L’Arabe du futur est, pour l’heure, son opus magnum. Il s’inscrit dans la lignée de mémoriaux comme Un Contrat avec Dieu de Will Eisner, Maus d’Art Spiegelman, Persépolis de Marjane Satrapi ou, dans une moindre mesure, La Synagogue de Joann Sfar. Il évoque la France provinciale des années 1970-80, mais aussi le Moyen-Orient : la Libye, le Liban, la Syrie… Des sujets d’actualité souvent présents au 20 heures.
Son trait est schématique et humoristique façon Peanuts. Le talent de Sattouf n’est pas (seulement) dans cette formidable capacité de synthèse, dans ce « dessin-écriture » revendiqué par son « mentor » de l’Atelier des Vosges Émile Bravo : il est dans sa formidable qualité d’observation des comportements humains et des émotions qu’il arrive à caractériser de façon exceptionnelle.
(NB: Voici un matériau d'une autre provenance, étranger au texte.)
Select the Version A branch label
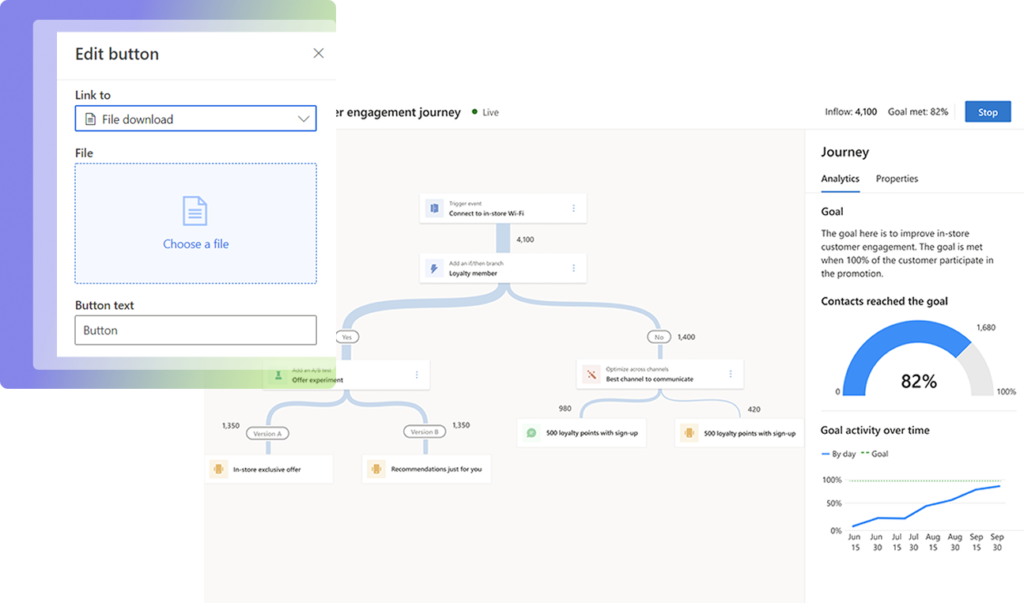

« L’arabe du futur » dont rêve le père de l’auteur, Abdel-Rasek, un prof d’histoire panarabiste émigré en France, est celui d’un socialisme prôné par des dictateurs qui ont laissé des traces dans l’Histoire : Nasser, Saddam Hussein, Mouammar Kadhafi, Hafez el-Assad… Un romantisme nationaliste qui a directement impacté sur la vie de l’auteur qui a dû vivre entre ce père absent, mais toujours présent dans l’esprit, et une mère déprimée par l’enlèvement de son fils, un frère avec lequel Riad communique par internet et qui s’avère être complètement du côté de son paternel, pleinement syrien.
Tout cela fait un grand auteur. Déchiré entre ces contradictions, complexé et peu sûr de lui, s’interrogeant sur sa vocation -la bande dessinée- dont les perspectives n’étaient pas évidentes, Riad Sattouf a formidablement réussi son parcours. Ce Grand Prix, il le mérite grandement.